For its second demonstration mission, Firefly’s Alpha rocket will attempt to launch on a similar mission profile to the one it was supposed to fly on the failed test flight last year. It will target a 186-mile-high inclined 137 degrees to the equator. The unusual orbit, called a retrograde orbit because the rocket will travel against the Earth’s rotation, will require the Alpha launcher to head southwest over the Pacific Ocean on a track passing just south of Hawaii.

The Alpha’s Reaver first stage engines will shut down nearly three minutes after liftoff, before the booster jettisons to fall into the Pacific Ocean. The second stage’s Lightning engine for a six-minute burn to reach a parking orbit, followed by a coast halfway around the world before reigniting the engine about 54 minutes after liftoff.

If all goes according to plan, the rocket will deploy seven CubeSats and tiny “picosatellite” payloads about an hour into the mission.

The satellites on the Alpha rocket set for launch Friday include an CubeSat called Serenity 2 developed by Teachers in Space, a non-profit organization with a mission to excite students about science, technology, engineering and mathematics by providing their teachers with space science experiences and industry connections. While the primary purpose of the 3.7-pound (1.7-kilogram) Serenity 2 CubeSat is to support education, the nanosatellite also carries instruments to collect data on atmospheric pressure, temperature and radiation.

The TechEdSat 15 CubeSat developed at NASA’s Ames Research Center is also aboard the Alpha rocket to test a drag brake mechanism that could help target the re-entry of small satellites.
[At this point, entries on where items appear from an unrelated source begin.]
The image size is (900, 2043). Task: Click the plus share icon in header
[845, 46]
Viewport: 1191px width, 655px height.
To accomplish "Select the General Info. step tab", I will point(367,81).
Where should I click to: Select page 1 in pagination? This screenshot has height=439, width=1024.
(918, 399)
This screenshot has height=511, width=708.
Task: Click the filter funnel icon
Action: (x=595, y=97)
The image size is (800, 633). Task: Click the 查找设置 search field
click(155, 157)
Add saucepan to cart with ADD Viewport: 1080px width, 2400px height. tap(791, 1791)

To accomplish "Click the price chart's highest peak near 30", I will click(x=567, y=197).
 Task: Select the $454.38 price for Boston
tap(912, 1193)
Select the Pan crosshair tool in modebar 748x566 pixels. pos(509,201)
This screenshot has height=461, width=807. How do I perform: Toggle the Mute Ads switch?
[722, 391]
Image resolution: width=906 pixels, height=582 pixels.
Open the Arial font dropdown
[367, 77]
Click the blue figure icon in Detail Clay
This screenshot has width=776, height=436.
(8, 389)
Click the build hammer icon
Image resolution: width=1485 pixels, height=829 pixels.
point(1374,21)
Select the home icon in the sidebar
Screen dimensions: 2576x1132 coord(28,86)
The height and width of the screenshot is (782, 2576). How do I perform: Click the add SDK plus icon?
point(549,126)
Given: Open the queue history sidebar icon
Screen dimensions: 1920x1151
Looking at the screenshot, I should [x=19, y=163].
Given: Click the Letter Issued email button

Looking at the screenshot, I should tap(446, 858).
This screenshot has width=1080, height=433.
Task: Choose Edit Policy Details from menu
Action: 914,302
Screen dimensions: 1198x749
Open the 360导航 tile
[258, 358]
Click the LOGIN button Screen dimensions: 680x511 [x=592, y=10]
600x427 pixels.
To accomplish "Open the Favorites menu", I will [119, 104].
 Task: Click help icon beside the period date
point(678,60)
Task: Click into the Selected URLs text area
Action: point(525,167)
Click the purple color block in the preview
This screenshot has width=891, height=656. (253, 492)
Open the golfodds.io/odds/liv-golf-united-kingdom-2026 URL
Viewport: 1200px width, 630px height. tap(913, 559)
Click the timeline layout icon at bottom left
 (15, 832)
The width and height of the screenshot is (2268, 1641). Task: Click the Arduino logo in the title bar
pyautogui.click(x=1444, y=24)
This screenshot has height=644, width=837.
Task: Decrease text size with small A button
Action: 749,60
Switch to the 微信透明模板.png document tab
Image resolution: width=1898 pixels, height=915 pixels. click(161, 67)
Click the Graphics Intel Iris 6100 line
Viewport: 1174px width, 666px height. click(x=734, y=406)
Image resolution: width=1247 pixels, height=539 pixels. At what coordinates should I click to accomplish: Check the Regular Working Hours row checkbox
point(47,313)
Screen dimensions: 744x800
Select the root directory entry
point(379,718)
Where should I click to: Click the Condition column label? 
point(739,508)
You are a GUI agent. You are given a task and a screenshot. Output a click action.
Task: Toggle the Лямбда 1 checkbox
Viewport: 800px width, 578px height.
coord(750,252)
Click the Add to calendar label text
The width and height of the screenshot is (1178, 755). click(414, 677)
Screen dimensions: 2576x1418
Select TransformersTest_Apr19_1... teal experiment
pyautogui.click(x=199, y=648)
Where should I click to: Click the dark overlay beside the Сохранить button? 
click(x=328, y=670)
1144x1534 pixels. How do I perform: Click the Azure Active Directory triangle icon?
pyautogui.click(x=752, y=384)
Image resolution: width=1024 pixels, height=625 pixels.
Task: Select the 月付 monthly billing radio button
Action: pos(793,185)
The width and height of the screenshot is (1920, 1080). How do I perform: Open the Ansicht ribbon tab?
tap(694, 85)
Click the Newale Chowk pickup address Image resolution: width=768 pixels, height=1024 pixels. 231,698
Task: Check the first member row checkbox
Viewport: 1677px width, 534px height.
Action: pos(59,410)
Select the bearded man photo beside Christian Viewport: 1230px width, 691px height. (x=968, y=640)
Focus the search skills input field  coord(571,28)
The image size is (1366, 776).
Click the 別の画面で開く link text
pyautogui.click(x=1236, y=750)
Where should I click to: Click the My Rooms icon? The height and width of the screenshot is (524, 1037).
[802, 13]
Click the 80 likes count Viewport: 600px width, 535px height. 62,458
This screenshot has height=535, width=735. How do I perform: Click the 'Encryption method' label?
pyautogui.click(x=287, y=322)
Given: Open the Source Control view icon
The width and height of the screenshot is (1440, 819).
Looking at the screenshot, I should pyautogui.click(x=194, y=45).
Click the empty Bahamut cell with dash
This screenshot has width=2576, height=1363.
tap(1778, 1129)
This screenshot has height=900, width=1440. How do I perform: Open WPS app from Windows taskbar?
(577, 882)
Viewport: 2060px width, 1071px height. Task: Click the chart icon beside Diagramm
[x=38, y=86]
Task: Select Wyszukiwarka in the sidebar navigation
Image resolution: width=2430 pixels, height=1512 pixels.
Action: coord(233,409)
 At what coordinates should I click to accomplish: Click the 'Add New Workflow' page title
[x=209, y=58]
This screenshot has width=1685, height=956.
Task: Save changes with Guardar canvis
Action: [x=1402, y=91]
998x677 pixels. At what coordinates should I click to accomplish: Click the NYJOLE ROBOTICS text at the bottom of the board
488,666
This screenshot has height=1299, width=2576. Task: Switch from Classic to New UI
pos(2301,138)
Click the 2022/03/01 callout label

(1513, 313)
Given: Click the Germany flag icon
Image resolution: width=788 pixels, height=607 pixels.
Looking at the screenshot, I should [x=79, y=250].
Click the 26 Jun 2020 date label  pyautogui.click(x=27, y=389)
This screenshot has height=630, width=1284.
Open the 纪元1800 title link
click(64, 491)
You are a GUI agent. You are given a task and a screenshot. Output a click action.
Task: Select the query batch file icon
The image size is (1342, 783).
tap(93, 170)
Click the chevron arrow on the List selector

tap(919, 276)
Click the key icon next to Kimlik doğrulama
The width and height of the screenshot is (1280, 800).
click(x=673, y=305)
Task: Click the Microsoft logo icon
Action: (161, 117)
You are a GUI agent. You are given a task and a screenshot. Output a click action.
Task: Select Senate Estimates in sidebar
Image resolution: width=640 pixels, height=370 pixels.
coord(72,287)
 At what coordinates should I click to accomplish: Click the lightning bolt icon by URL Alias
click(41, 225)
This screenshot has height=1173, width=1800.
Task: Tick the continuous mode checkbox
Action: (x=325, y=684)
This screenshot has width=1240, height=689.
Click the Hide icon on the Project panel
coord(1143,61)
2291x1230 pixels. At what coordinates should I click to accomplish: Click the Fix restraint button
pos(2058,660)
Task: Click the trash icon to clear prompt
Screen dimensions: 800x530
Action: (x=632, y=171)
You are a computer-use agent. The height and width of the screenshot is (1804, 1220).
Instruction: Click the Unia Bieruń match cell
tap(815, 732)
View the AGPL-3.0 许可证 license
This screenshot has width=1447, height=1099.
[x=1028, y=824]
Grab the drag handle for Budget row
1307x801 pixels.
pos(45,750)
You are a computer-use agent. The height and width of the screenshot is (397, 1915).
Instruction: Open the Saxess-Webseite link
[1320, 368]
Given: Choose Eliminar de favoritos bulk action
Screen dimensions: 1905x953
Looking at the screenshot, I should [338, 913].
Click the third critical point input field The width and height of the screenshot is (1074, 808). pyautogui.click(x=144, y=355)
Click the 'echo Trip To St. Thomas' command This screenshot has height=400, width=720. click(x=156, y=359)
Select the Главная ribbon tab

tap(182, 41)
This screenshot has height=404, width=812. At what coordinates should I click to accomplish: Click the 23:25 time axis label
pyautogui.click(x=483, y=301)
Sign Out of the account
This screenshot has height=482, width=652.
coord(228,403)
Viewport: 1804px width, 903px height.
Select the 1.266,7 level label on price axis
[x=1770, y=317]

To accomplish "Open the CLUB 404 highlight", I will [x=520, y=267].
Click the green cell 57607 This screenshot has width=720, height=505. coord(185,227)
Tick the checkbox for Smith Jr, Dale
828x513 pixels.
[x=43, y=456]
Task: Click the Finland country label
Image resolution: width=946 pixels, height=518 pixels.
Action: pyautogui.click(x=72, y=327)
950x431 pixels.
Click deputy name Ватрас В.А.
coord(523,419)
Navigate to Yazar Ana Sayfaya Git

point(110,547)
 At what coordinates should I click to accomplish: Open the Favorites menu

The deployable “eco-brake” is designed to generate drag and accelerate the deorbit of a small spacecraft. The system flying on the 9.1-pound (4.1-kilogram) TechEdSat 15 spacecraft is intended to survive higher temperatures, up to several hundred degrees, and “will demonstrate the next step forward in nanosatellites’ ability to target an Earth entry point,” Firefly said.

“The exo-brake is a device that applies drag in Earth’s exosphere — the uppermost reaches of the atmosphere — to slow the speed of a satellite’s descent and change its direction,” Firefly said. “This experiment will permit the satellite to survive closer-to-peak heating, maintain telemetry, and assess the dynamics as the system enters the top of the atmosphere.”

Five smaller “picosats” are also mounted in a deployer on Firefly’s Alpha rocket. Here’s a description of those payloads from Firefly’s press kit.

• The GENESIS-L and GENESIS-N payloads from from AMSAT Spain will launch on a technology demonstration mission for amateur radio operators, and test a micro sub-joule pulsed plasma thruster.

• The FOSSASAT-1B picosat from Fossa Systems in Spain will test long range communications, an attitude determination and control system, and a low-resolution Earth imager

• The Qubik 3 and Qubik 4 payloads from Libre Space Foundation, based in Greece, will perform multiple telecommunications experiments.